From May 2021 to August 2022, I was a postdoctoral research assistant for the ERC-funded project, A Consolidated Library of Anglo-Saxon Poetry (CLASP) at the Faculty of English Language and Literature at the University of Oxford, where I was responsible for preparing accurate diplomatic transcriptions of Old English and Anglo-Latin poetic texts from medieval manuscripts at the Bodleian Libraries.

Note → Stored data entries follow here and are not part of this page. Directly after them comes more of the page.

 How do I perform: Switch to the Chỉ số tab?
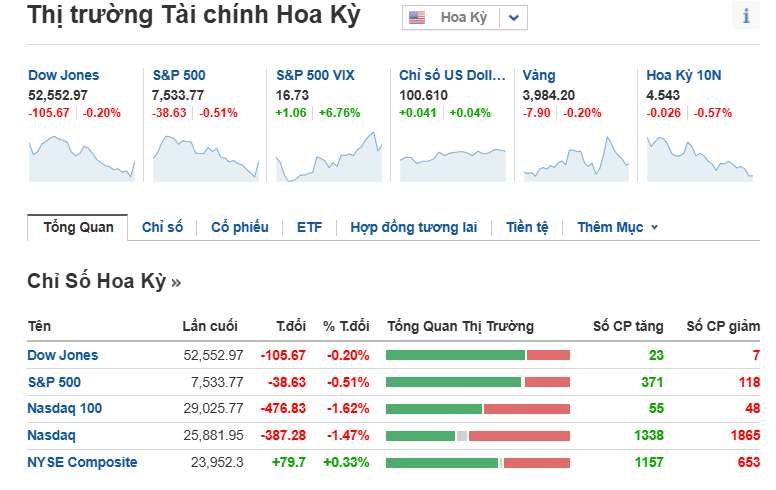point(162,227)
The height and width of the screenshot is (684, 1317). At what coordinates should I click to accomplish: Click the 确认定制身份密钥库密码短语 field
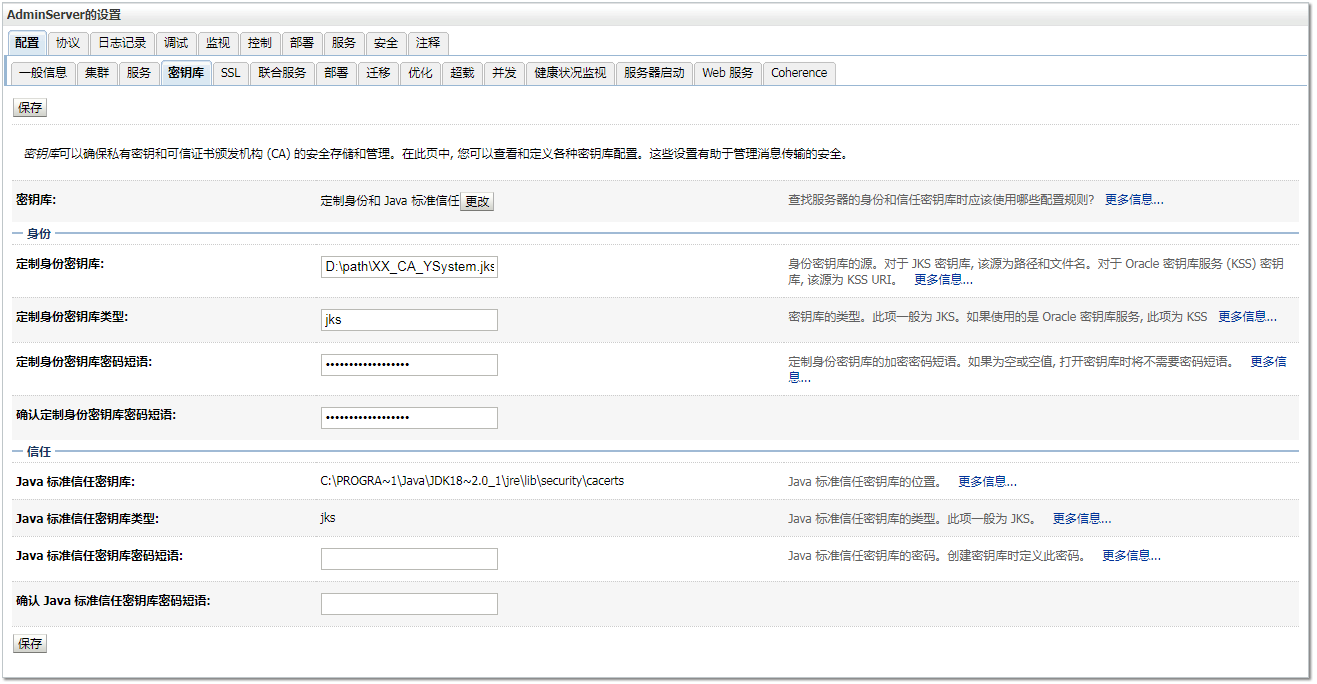tap(408, 417)

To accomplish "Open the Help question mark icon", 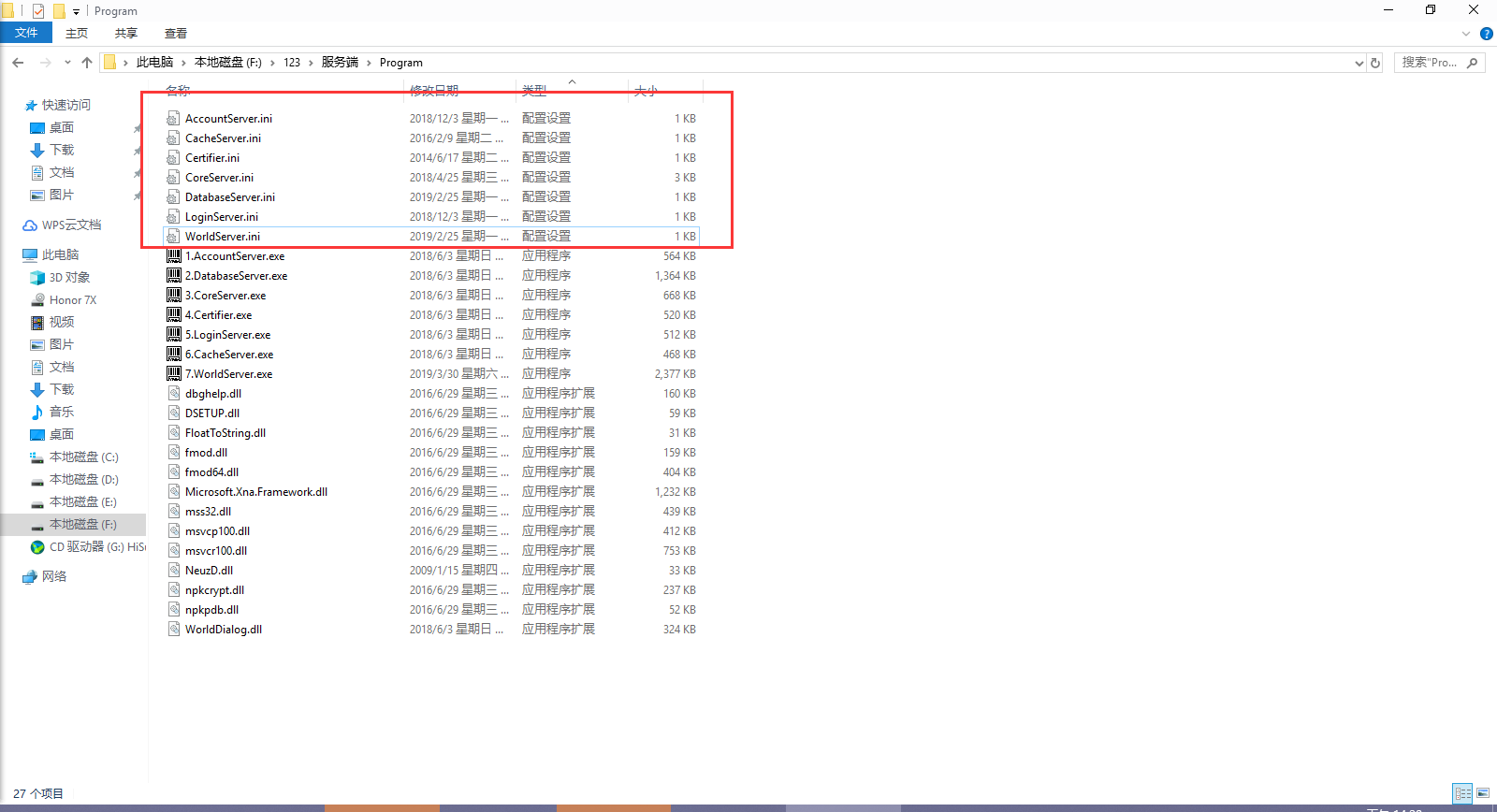I will coord(1486,34).
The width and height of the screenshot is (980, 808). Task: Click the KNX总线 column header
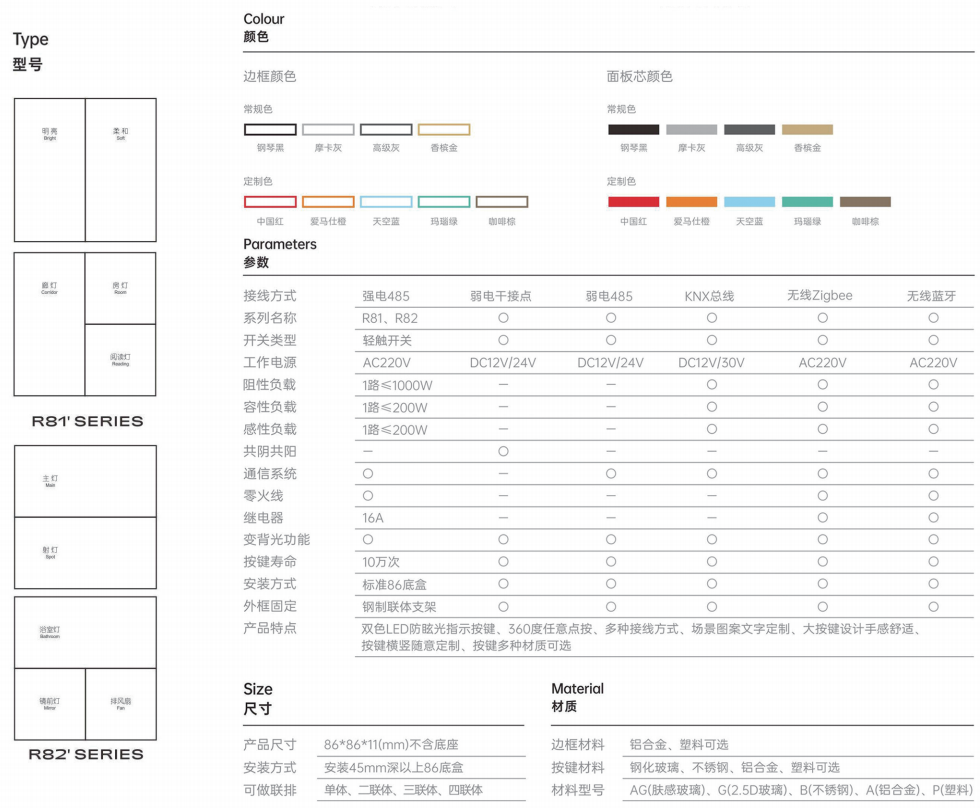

At the 22nd Annual Conference and Members’ Meeting of the Text Encoding Initiative Consortium, I was elected to the Technical Council for a three-year term starting from January 2023 until December 2025. I have also been recently appointed as the Webmaster for the Teachers of Old English in Britain and Ireland (TOEBI) organisation and manage the TOEBI website and TOEBI Twitter account.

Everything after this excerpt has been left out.